Goals vs. "The Good"
This semester I am enrolled in an ethics class and one of our discussion prompts was an appropriate one for the conversation we’ve been having so far this month. The prompt is “Give an example of how the pursuit of private interests and the public well-being could possibly be in tension.”
With that, Professor Eichten, if you do a plagiarism search I can guarantee this is not plagiarism. This is my own work, through and through. Although it is for a class, I retain the rights to my work.
During this season of New Years Resolutions, I have to admit that the only example springing to my mind is fitness related. It’s hardly surprising that fitness is on my mind, nearly 69 percent of Americans have set a similar New Year goal. However, many of us don’t keep up with our fitness goals.
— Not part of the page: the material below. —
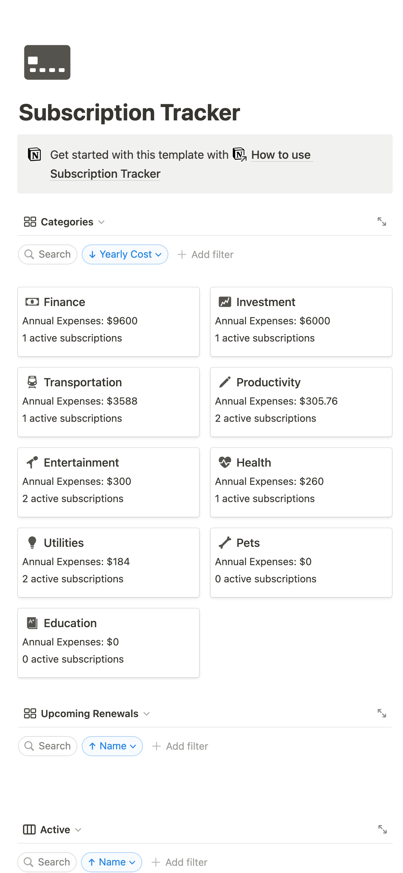403x873 pixels.
Task: Click the Health heartbeat icon
Action: click(x=225, y=462)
Lack of time, a love of chips (that’s my downfall) and a general sedentary culture means that taking time to exercise is not always in our best interest. Of course, it is in the long term, but we love instant gratification and you don’t just do one sit-up and suddenly have six-pack abs.
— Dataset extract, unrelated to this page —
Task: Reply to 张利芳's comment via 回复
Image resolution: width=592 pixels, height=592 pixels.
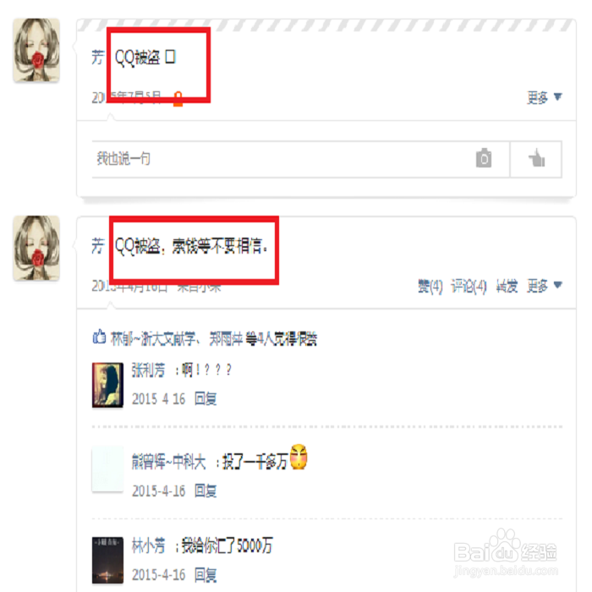Action: coord(206,398)
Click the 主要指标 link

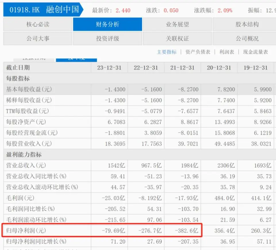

However, our struggles with fitness come at a cost to the public good. There is the literal cost of health care for obesity-related illnesses, estimated by the Center for Disease Control to be $147 billion in 2008, but there are other costs to the public good as well. In the report, I just linked to the CDC also indicated that from 2007-2008 22.2 million men and women were unable to enlist in the Armed Forces, despite a desire, because they exceeded the standards for weight and body fat. There is also a cost in the example we set for younger children – “you can’t be what you can’t see” the mantra goes.
What are some of your personal goals, and do you ever find them to be at odds with that nebulous concept of “the good”?
It seems interresting i followed and up voted. Please keep doing your great work
Thank you so much!
What a sensible write up .
Why, thank you! Sensible is not a word often used to describe me.